As a child, we spent every other weekend at a neighboring Filipino home, or attending a Filipino picnic, or a Filipino bbq; all of which included a Filipino house blessing, or a Filipino prayer—you know what I'm saying. And of course, there was always food! So much food!
It went like this....
"Hi Auntie Tessie! Where should I put the Pancit?"
Now this woman, "Auntie Tess" isn't really my aunt. Younger Filipinos address every parent-aged Filipino as Auntie or Uncle. It’s just part of our culture.
At every Filipino gathering, each family brings their signature go-to dish. And my family, like many other Filipino families, would bring Pancit - the traditional Filipino noodle dish.
Every June we attended our annual Club Filipino Friendship Society's Father’s Day Picnic. Chicago’s dreadful summer humidity never stopped us from having a good time. We arrived upon loud, random chatter in both English and Tagalog. Laughter knows all languages. I remember this specific day in the late 80's, MC Hammer played from a karaoke machine, a three-legged race was in full swing, and it smelled like a mix of bbq, soy sauce, and bug spray.

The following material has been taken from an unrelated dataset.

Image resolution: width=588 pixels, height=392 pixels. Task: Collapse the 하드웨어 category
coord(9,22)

The park nestled next to forest preserve making the mosquitos unbearable. One year I counted 23 bug bites on my body. Totally gross, yet so much fun!

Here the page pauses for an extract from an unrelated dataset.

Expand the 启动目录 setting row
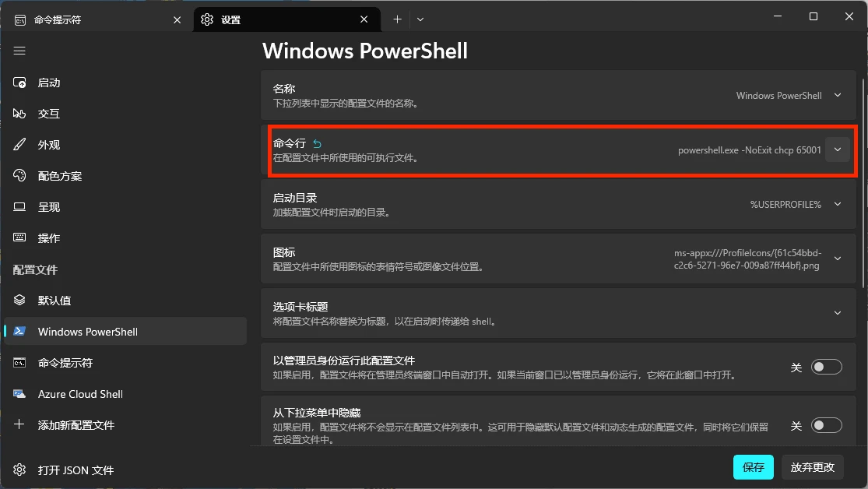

“Heather, grab the food. Bring the food over there.” My dad tells me as he points with his chin to the picnic tables. My dad took much pride in his personal Pancit recipe. As he should for he had the best and most sought-after Pancit.
“Hi Auntie! Where should I put the pancit?”

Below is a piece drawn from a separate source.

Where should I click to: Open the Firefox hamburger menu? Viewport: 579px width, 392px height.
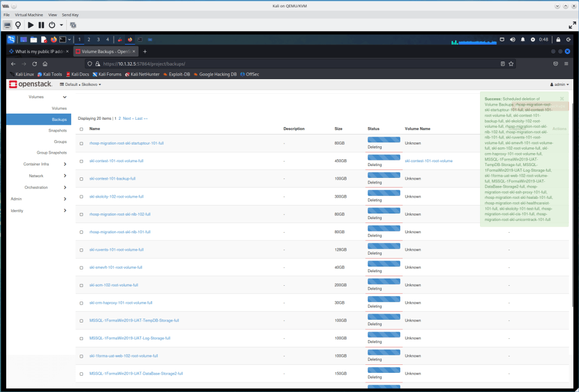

“Aye Heather! Naks naman! You must sing for us! Food goes there (points with chin). Go eat!" My Auntie exclaims as she kisses me on the cheeks, and then spanks my butt.
Disclaimer: Filipinos love singing and karaoke. I sang for 9 years. If you can sing, you immediately become the favorite neice, nephew, cousin, or grandchild.
I place my dad's Pancit along with the other Pancits. Filipinos of all ages immediately get in line to have a piece of my dad's food! The crowd is wild! His Pancit was always the first to run out. I'm so proud!
I later find my dad, beer in hand, dancing and laughing with the other dads. I find my mom with the other moms, signing by the karaoke machine. My sisters were huddled amongst the super cool new wave teens, and I, all but 12 years old, run off to find my friends in the midst of a water balloon war.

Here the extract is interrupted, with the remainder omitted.